Your response should be every line of the data, written out exactly.

*** Dataset records Section Begins ***

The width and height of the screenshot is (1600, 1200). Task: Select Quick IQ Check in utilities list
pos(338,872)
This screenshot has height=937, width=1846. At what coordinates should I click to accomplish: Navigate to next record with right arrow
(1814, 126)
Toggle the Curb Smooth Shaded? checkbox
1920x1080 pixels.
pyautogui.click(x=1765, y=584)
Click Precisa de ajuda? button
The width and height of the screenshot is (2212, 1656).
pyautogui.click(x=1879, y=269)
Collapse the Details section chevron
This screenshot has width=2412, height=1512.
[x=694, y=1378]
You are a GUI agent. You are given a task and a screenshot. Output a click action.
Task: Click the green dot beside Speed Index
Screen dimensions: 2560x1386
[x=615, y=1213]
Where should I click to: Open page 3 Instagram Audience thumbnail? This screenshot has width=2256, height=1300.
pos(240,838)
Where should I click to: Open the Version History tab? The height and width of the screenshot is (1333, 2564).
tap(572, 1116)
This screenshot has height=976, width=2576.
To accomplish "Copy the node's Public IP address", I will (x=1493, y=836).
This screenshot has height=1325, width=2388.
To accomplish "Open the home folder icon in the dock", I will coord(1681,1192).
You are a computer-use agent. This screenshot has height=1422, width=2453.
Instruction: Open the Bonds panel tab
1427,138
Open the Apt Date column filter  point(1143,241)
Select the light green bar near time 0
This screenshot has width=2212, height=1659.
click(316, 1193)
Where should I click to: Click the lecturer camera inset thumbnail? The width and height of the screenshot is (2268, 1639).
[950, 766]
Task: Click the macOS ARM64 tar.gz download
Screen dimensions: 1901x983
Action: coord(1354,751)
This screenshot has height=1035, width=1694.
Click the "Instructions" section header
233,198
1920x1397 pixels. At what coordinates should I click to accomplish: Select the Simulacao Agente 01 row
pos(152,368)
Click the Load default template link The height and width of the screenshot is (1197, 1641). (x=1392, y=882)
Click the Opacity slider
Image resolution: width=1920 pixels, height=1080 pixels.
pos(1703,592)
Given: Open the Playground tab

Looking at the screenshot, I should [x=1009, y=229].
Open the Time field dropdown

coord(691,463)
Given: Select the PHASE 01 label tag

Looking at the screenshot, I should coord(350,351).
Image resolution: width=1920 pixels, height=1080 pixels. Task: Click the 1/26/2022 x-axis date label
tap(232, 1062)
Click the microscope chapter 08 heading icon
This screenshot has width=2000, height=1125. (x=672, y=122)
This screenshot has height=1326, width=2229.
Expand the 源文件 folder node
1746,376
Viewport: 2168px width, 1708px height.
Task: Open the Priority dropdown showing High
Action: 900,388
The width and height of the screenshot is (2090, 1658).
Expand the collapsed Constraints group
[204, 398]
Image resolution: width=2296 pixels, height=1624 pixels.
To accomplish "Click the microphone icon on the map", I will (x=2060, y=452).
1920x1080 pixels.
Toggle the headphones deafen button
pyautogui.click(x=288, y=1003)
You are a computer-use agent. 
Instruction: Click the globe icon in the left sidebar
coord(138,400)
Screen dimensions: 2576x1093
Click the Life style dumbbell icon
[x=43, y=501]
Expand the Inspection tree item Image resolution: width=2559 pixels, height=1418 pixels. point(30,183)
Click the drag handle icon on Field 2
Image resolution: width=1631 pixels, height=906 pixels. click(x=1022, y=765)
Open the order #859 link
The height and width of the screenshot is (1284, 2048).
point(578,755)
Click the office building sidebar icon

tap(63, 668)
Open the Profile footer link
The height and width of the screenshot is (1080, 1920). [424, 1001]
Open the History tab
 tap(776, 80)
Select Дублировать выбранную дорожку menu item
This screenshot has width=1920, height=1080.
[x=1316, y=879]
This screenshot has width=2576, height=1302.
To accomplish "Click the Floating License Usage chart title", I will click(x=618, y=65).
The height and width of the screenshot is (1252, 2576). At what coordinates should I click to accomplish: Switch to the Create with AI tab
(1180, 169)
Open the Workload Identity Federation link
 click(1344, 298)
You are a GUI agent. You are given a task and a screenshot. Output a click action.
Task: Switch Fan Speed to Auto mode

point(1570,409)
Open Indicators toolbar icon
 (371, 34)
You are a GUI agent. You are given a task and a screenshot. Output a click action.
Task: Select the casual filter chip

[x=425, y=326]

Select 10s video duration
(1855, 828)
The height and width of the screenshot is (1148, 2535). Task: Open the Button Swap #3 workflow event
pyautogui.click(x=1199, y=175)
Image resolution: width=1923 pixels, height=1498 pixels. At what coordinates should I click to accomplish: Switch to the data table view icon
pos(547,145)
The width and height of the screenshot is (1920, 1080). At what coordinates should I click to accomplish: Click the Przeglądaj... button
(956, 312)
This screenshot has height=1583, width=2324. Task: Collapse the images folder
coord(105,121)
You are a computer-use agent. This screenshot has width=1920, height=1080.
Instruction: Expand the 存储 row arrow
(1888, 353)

*** Dataset records Section Ends ***

*Result*:
The width and height of the screenshot is (1600, 1200). Task: Select Quick IQ Check in utilities list
pos(338,872)
This screenshot has height=937, width=1846. At what coordinates should I click to accomplish: Navigate to next record with right arrow
(1814, 126)
Toggle the Curb Smooth Shaded? checkbox
1920x1080 pixels.
pyautogui.click(x=1765, y=584)
Click Precisa de ajuda? button
The width and height of the screenshot is (2212, 1656).
pyautogui.click(x=1879, y=269)
Collapse the Details section chevron
This screenshot has width=2412, height=1512.
[x=694, y=1378]
You are a GUI agent. You are given a task and a screenshot. Output a click action.
Task: Click the green dot beside Speed Index
Screen dimensions: 2560x1386
[x=615, y=1213]
Where should I click to: Open page 3 Instagram Audience thumbnail? This screenshot has width=2256, height=1300.
pos(240,838)
Where should I click to: Open the Version History tab? The height and width of the screenshot is (1333, 2564).
tap(572, 1116)
This screenshot has height=976, width=2576.
To accomplish "Copy the node's Public IP address", I will (x=1493, y=836).
This screenshot has height=1325, width=2388.
To accomplish "Open the home folder icon in the dock", I will coord(1681,1192).
You are a computer-use agent. This screenshot has height=1422, width=2453.
Instruction: Open the Bonds panel tab
1427,138
Open the Apt Date column filter  point(1143,241)
Select the light green bar near time 0
This screenshot has width=2212, height=1659.
click(316, 1193)
Where should I click to: Click the lecturer camera inset thumbnail? The width and height of the screenshot is (2268, 1639).
[950, 766]
Task: Click the macOS ARM64 tar.gz download
Screen dimensions: 1901x983
Action: coord(1354,751)
This screenshot has height=1035, width=1694.
Click the "Instructions" section header
233,198
1920x1397 pixels. At what coordinates should I click to accomplish: Select the Simulacao Agente 01 row
pos(152,368)
Click the Load default template link The height and width of the screenshot is (1197, 1641). (x=1392, y=882)
Click the Opacity slider
Image resolution: width=1920 pixels, height=1080 pixels.
pos(1703,592)
Given: Open the Playground tab

Looking at the screenshot, I should [x=1009, y=229].
Open the Time field dropdown

coord(691,463)
Given: Select the PHASE 01 label tag

Looking at the screenshot, I should coord(350,351).
Image resolution: width=1920 pixels, height=1080 pixels. Task: Click the 1/26/2022 x-axis date label
tap(232, 1062)
Click the microscope chapter 08 heading icon
This screenshot has width=2000, height=1125. (x=672, y=122)
This screenshot has height=1326, width=2229.
Expand the 源文件 folder node
1746,376
Viewport: 2168px width, 1708px height.
Task: Open the Priority dropdown showing High
Action: 900,388
The width and height of the screenshot is (2090, 1658).
Expand the collapsed Constraints group
[204, 398]
Image resolution: width=2296 pixels, height=1624 pixels.
To accomplish "Click the microphone icon on the map", I will (x=2060, y=452).
1920x1080 pixels.
Toggle the headphones deafen button
pyautogui.click(x=288, y=1003)
You are a computer-use agent. 
Instruction: Click the globe icon in the left sidebar
coord(138,400)
Screen dimensions: 2576x1093
Click the Life style dumbbell icon
[x=43, y=501]
Expand the Inspection tree item Image resolution: width=2559 pixels, height=1418 pixels. point(30,183)
Click the drag handle icon on Field 2
Image resolution: width=1631 pixels, height=906 pixels. click(x=1022, y=765)
Open the order #859 link
The height and width of the screenshot is (1284, 2048).
point(578,755)
Click the office building sidebar icon

tap(63, 668)
Open the Profile footer link
The height and width of the screenshot is (1080, 1920). [424, 1001]
Open the History tab
 tap(776, 80)
Select Дублировать выбранную дорожку menu item
This screenshot has width=1920, height=1080.
[x=1316, y=879]
This screenshot has width=2576, height=1302.
To accomplish "Click the Floating License Usage chart title", I will click(x=618, y=65).
The height and width of the screenshot is (1252, 2576). At what coordinates should I click to accomplish: Switch to the Create with AI tab
(1180, 169)
Open the Workload Identity Federation link
 click(1344, 298)
You are a GUI agent. You are given a task and a screenshot. Output a click action.
Task: Switch Fan Speed to Auto mode

point(1570,409)
Open Indicators toolbar icon
 (371, 34)
You are a GUI agent. You are given a task and a screenshot. Output a click action.
Task: Select the casual filter chip

[x=425, y=326]

Select 10s video duration
(1855, 828)
The height and width of the screenshot is (1148, 2535). Task: Open the Button Swap #3 workflow event
pyautogui.click(x=1199, y=175)
Image resolution: width=1923 pixels, height=1498 pixels. At what coordinates should I click to accomplish: Switch to the data table view icon
pos(547,145)
The width and height of the screenshot is (1920, 1080). At what coordinates should I click to accomplish: Click the Przeglądaj... button
(956, 312)
This screenshot has height=1583, width=2324. Task: Collapse the images folder
coord(105,121)
You are a computer-use agent. This screenshot has width=1920, height=1080.
Instruction: Expand the 存储 row arrow
(1888, 353)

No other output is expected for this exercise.